RECORDS TO PROCESS
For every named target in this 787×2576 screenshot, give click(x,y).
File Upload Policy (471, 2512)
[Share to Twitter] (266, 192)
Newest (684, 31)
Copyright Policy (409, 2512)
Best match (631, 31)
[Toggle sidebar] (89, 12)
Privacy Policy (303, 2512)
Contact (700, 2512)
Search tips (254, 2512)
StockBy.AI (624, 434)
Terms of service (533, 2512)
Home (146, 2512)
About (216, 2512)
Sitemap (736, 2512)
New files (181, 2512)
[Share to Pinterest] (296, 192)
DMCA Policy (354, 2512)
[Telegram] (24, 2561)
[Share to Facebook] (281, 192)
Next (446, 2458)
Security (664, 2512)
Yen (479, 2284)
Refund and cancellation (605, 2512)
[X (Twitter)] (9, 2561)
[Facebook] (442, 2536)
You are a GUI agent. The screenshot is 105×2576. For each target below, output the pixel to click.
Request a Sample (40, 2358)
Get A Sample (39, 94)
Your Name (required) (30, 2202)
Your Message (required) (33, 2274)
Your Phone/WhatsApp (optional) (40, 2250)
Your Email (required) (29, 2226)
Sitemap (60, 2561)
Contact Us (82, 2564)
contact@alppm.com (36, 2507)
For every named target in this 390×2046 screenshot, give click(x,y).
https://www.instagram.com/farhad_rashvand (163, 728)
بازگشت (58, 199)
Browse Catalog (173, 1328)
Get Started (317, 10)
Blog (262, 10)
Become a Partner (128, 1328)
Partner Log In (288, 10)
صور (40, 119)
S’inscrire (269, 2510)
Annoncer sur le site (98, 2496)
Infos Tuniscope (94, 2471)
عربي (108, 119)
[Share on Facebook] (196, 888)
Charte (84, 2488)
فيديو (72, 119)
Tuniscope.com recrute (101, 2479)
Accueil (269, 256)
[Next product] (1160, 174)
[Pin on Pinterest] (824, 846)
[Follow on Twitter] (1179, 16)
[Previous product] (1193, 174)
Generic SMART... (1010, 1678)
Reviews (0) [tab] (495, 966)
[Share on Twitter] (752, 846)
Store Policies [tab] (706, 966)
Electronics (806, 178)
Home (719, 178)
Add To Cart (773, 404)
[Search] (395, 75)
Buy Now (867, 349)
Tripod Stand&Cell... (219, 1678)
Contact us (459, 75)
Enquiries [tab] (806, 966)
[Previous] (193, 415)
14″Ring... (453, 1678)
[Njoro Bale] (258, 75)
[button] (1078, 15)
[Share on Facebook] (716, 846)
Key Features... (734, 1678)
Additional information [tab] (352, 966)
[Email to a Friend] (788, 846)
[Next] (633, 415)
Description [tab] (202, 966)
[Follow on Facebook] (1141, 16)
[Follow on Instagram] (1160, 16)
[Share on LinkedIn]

WHAT YOU HAVE TO DO
Repeat every line of the data precisely.

TASK SOLUTION
For every named target in this 787×2576 screenshot, give click(x,y).
File Upload Policy (471, 2512)
[Share to Twitter] (266, 192)
Newest (684, 31)
Copyright Policy (409, 2512)
Best match (631, 31)
[Toggle sidebar] (89, 12)
Privacy Policy (303, 2512)
Contact (700, 2512)
Search tips (254, 2512)
StockBy.AI (624, 434)
Terms of service (533, 2512)
Home (146, 2512)
About (216, 2512)
Sitemap (736, 2512)
New files (181, 2512)
[Share to Pinterest] (296, 192)
DMCA Policy (354, 2512)
[Telegram] (24, 2561)
[Share to Facebook] (281, 192)
Next (446, 2458)
Security (664, 2512)
Yen (479, 2284)
Refund and cancellation (605, 2512)
[X (Twitter)] (9, 2561)
[Facebook] (442, 2536)
You are a GUI agent. The screenshot is 105×2576. For each target below, output the pixel to click.
Request a Sample (40, 2358)
Get A Sample (39, 94)
Your Name (required) (30, 2202)
Your Message (required) (33, 2274)
Your Phone/WhatsApp (optional) (40, 2250)
Your Email (required) (29, 2226)
Sitemap (60, 2561)
Contact Us (82, 2564)
contact@alppm.com (36, 2507)
For every named target in this 390×2046 screenshot, give click(x,y).
https://www.instagram.com/farhad_rashvand (163, 728)
بازگشت (58, 199)
Browse Catalog (173, 1328)
Get Started (317, 10)
Blog (262, 10)
Become a Partner (128, 1328)
Partner Log In (288, 10)
صور (40, 119)
S’inscrire (269, 2510)
Annoncer sur le site (98, 2496)
Infos Tuniscope (94, 2471)
عربي (108, 119)
[Share on Facebook] (196, 888)
Charte (84, 2488)
فيديو (72, 119)
Tuniscope.com recrute (101, 2479)
Accueil (269, 256)
[Next product] (1160, 174)
[Pin on Pinterest] (824, 846)
[Follow on Twitter] (1179, 16)
[Previous product] (1193, 174)
Generic SMART... (1010, 1678)
Reviews (0) [tab] (495, 966)
[Share on Twitter] (752, 846)
Store Policies [tab] (706, 966)
Electronics (806, 178)
Home (719, 178)
Add To Cart (773, 404)
[Search] (395, 75)
Buy Now (867, 349)
Tripod Stand&Cell... (219, 1678)
Contact us (459, 75)
Enquiries [tab] (806, 966)
[Previous] (193, 415)
14″Ring... (453, 1678)
[Njoro Bale] (258, 75)
[button] (1078, 15)
[Share on Facebook] (716, 846)
Key Features... (734, 1678)
Additional information [tab] (352, 966)
[Email to a Friend] (788, 846)
[Next] (633, 415)
Description [tab] (202, 966)
[Follow on Facebook] (1141, 16)
[Follow on Instagram] (1160, 16)
[Share on LinkedIn]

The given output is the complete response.